*** Opening of TEXT PROVIDED ***
Why is HeartTrends MPW more accurate than other heart rate variability (HRV) analyses?

HeartTrends is unique in that it has been clinically tested and peer-reviewed showing earlier prognostic therapeutic benefit than previous HRV analyses. HeartTrends uses the non-linear Multipole Parameter Weight (MPW) analysis method for deriving information from four domains: time, amplitude, frequency, and RR randomness as opposed to traditional simplistic one-dimensional HRV standard deviation. Notably, prior HRV algorithms are used mostly for risk stratification, while HeartTrends is the first to show that heart rate variability can be used to detect the presence of significant myocardial ischemia associated with significant coronary artery disease in individuals without known CAD.

 

WARNING: Highly technical in-depth technical explanation:

In clinical medicine, the dynamics of the beat-to-beat (RR) time series is commonly represented by a phase-space (or Poincaré) plot, where each RR interval is plotted against the previous one. The classification of the phase-space plot is traditionally performed by visual inspection and semi-quantitative analysis describing the features of the plot, as length or width, but that approach ignores the varying density of points leading to similar plots due to hearts with very different dynamics.

 

The Multipole MPW analysis is a relatively new way of investigating the Poincaré plot from complex time series. We interpret the Poincaré plot as a two-dimensional body, where each data point in the plot is assigned a unit mass, in order to describe the total mass distribution within the plot. The measures obtained from this kind of analysis bear intrinsic time dependence due to the very construction of the plot. As a result the Multipole MPW method derives information from the time, amplitude, and frequency domains as well as reflecting increased randomness in the RR interval time series. Traditional HRV-measures derive only information from one domain, which is the reason that The Multipole MPW Method shows more prognostic power than previous suggested risk markers.
*** Close of TEXT PROVIDED ***
■ WORK ORDER:
Reproduce, word for word, the part of the HeartTrends text that begins at the words "The Multipole MPW analysis" and stops after "suggested risk markers.".
*** Opening of GIVEN RECORDS ***
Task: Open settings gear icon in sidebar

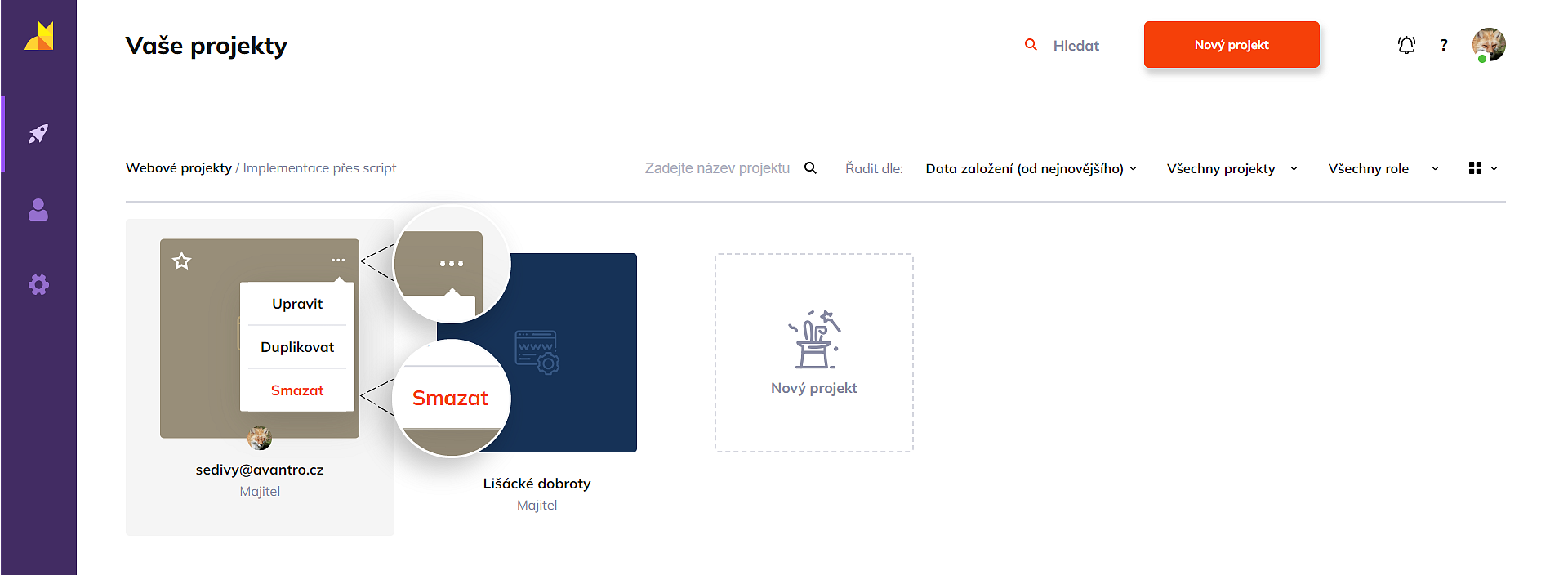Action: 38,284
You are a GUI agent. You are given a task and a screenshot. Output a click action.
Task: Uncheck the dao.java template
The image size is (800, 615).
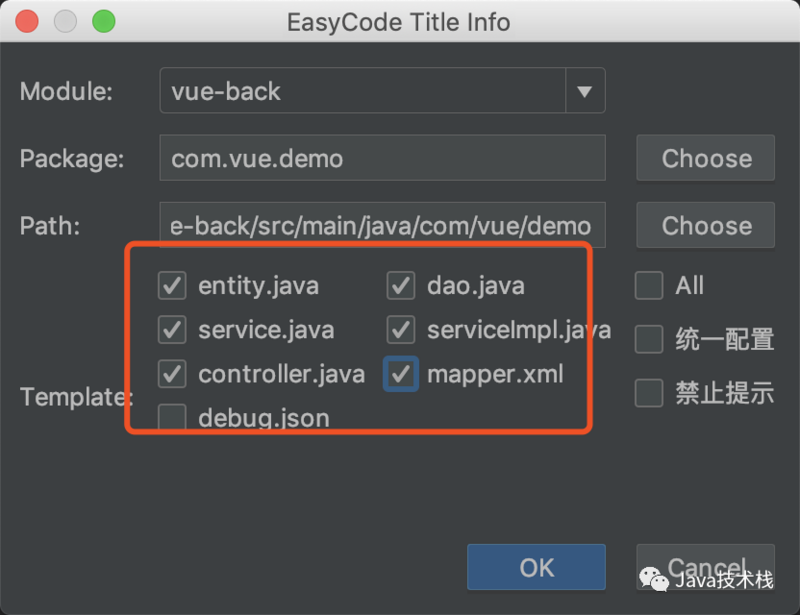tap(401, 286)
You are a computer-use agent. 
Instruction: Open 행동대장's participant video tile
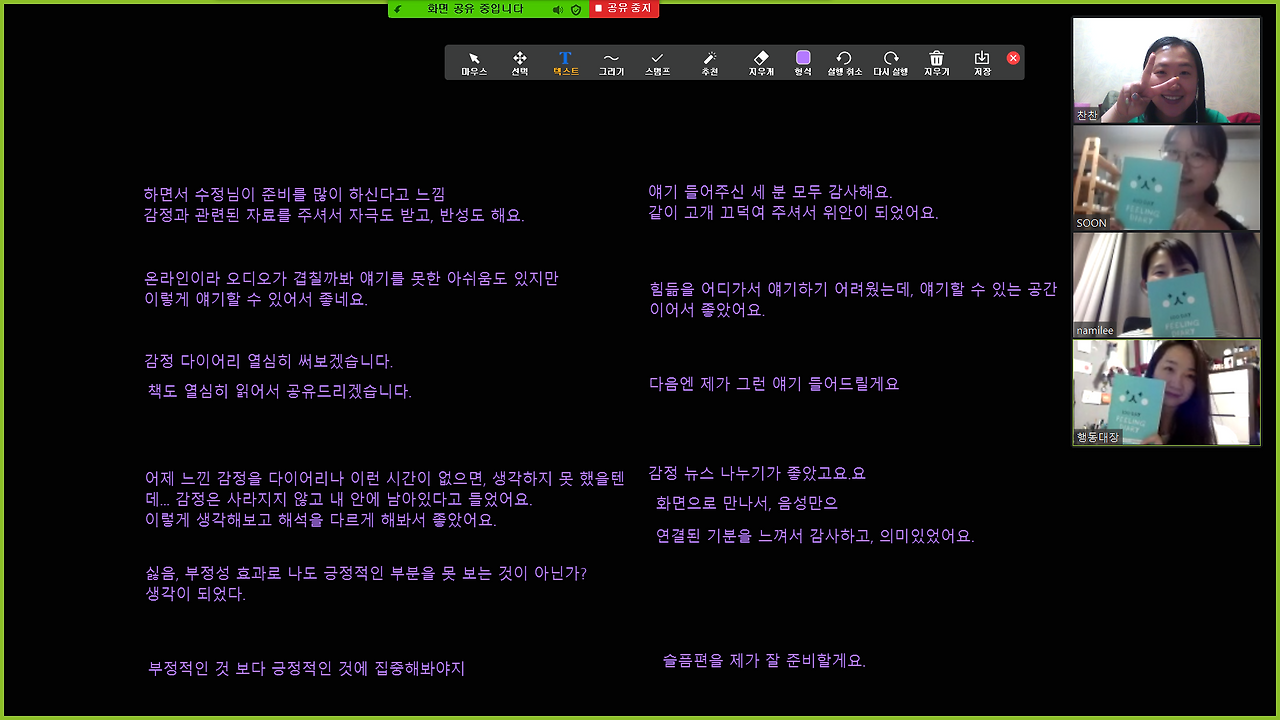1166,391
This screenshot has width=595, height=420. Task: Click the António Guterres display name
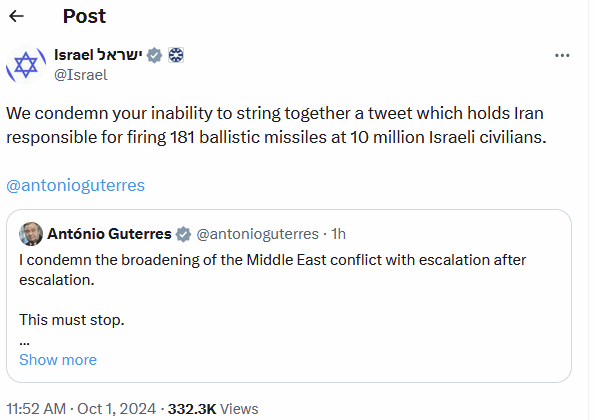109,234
*** Close of GIVEN RECORDS ***
*** Opening of GIVEN RECORDS ***
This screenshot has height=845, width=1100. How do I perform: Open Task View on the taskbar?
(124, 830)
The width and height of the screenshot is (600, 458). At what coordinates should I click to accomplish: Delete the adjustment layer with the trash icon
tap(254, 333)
*** Close of GIVEN RECORDS ***
■ EXPECTED ANSWER:
The Multipole MPW analysis is a relatively new way of investigating the Poincaré plot from complex time series. We interpret the Poincaré plot as a two-dimensional body, where each data point in the plot is assigned a unit mass, in order to describe the total mass distribution within the plot. The measures obtained from this kind of analysis bear intrinsic time dependence due to the very construction of the plot. As a result the Multipole MPW method derives information from the time, amplitude, and frequency domains as well as reflecting increased randomness in the RR interval time series. Traditional HRV-measures derive only information from one domain, which is the reason that The Multipole MPW Method shows more prognostic power than previous suggested risk markers.